> [Exercise task]: Gather every line of the material below that contains the string "Point", and copy each of those lines in full. The match is case-sensitive.
++++ Input
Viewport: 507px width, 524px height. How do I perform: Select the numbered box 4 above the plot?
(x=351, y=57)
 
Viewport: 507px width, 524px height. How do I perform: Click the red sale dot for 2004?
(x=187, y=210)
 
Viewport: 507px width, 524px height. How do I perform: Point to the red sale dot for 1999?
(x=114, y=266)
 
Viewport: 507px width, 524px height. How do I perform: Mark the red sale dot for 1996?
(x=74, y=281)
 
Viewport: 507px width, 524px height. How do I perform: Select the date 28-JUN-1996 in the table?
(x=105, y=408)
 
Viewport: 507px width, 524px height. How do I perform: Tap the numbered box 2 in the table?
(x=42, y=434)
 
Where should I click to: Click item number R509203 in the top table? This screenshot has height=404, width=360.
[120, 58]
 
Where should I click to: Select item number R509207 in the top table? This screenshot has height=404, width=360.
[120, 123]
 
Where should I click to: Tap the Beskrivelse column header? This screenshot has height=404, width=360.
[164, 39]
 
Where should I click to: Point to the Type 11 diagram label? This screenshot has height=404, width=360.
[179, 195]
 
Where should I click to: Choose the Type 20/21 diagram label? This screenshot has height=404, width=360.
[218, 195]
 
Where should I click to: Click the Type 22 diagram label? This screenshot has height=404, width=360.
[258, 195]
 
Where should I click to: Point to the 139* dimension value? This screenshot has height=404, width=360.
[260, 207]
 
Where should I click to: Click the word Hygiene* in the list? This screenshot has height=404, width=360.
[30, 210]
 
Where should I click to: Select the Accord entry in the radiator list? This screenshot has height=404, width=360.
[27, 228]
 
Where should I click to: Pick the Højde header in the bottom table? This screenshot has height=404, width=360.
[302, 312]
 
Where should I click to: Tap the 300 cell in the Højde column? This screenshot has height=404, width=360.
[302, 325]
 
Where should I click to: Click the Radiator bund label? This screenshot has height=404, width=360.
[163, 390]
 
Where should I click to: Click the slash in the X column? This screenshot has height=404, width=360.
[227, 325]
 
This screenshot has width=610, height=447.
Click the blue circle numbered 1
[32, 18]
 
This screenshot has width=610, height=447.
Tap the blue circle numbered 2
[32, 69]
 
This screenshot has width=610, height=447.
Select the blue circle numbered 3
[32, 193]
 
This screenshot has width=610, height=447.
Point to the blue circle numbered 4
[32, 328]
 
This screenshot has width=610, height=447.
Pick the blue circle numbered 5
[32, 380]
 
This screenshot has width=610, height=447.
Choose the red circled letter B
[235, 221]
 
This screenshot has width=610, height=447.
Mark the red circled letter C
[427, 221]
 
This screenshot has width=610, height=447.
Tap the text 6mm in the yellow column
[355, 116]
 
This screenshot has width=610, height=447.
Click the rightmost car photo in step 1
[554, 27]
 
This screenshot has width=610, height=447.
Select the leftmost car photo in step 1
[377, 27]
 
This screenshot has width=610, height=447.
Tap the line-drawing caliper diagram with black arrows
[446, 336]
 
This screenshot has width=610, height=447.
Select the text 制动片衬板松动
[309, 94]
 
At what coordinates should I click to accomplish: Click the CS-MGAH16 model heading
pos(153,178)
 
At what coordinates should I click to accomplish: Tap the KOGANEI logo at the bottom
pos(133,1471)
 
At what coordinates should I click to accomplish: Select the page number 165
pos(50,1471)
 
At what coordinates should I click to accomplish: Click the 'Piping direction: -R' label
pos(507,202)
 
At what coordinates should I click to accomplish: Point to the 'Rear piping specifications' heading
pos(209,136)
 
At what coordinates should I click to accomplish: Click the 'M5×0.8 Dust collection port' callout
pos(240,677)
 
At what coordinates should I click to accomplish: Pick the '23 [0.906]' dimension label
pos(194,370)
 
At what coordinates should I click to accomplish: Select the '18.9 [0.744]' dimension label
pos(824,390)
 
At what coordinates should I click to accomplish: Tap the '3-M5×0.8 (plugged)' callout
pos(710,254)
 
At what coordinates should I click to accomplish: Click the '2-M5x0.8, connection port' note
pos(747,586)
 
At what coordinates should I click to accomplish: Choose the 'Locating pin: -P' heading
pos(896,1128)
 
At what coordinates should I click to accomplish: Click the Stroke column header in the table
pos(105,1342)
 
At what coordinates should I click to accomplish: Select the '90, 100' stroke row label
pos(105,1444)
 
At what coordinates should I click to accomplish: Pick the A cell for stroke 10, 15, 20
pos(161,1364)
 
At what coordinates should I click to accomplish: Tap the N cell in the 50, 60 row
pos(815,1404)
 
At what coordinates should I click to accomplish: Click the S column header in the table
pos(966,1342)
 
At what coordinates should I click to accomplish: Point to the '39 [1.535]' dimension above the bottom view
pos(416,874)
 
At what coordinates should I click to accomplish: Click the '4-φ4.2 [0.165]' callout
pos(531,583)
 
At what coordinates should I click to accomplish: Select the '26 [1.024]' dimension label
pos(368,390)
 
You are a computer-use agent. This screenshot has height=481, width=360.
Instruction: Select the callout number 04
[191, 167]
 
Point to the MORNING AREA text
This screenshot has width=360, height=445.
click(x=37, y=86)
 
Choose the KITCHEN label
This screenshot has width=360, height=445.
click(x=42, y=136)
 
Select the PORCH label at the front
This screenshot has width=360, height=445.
++++++++
> [The response]:
Viewport: 507px width, 524px height. How do I perform: Point to the red sale dot for 1999?
Where should I click to: Point to the Type 11 diagram label? This screenshot has height=404, width=360.
Where should I click to: Point to the 139* dimension value? This screenshot has height=404, width=360.
Point to the blue circle numbered 4
At what coordinates should I click to accomplish: Point to the 'Rear piping specifications' heading
At what coordinates should I click to accomplish: Point to the '39 [1.535]' dimension above the bottom view
Point to the MORNING AREA text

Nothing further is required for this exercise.